Every line with the word "will" in it should be extracted from the data that follows.
--- DATA SUPPLIED ---
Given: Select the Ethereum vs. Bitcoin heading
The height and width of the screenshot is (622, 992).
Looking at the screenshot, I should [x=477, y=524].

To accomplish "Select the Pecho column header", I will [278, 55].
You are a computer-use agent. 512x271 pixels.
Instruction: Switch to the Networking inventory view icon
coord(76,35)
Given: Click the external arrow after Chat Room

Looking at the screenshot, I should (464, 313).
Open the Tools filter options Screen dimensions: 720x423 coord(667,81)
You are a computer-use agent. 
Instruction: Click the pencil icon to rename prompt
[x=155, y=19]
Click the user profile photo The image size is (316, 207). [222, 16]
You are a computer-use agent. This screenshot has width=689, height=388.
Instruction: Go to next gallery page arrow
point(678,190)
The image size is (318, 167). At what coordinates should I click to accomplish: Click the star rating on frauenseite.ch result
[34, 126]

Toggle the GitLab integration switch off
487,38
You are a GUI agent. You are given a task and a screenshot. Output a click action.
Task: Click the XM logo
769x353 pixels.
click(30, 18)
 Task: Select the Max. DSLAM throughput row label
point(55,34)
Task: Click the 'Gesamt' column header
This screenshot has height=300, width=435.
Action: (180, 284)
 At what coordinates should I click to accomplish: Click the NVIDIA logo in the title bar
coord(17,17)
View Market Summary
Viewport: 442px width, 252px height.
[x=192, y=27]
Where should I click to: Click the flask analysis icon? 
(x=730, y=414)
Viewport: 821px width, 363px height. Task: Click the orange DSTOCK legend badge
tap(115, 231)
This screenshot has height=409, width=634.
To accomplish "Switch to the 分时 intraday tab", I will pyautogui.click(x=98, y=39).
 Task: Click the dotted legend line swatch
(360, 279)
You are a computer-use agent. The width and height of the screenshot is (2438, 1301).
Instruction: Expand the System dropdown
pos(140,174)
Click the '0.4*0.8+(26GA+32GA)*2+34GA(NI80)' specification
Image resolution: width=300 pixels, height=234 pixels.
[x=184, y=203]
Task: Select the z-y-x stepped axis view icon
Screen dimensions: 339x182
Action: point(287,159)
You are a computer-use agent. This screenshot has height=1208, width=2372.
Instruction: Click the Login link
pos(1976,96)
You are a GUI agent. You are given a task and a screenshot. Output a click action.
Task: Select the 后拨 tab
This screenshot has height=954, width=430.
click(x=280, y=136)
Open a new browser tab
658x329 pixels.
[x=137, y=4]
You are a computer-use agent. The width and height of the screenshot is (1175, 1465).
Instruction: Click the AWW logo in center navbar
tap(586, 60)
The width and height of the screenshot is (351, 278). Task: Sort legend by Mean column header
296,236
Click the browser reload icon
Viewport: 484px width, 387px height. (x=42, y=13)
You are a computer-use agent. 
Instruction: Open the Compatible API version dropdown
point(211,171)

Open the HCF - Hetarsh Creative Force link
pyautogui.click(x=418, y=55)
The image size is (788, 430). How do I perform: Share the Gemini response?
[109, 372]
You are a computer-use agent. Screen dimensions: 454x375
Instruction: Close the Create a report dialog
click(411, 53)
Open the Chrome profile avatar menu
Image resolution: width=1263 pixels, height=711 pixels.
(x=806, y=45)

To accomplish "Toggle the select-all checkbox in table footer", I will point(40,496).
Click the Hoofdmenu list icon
---
#### RESULT OF THIS TASK:
To accomplish "Select the Pecho column header", I will [278, 55].
To accomplish "Switch to the 分时 intraday tab", I will pyautogui.click(x=98, y=39).
To accomplish "Toggle the select-all checkbox in table footer", I will point(40,496).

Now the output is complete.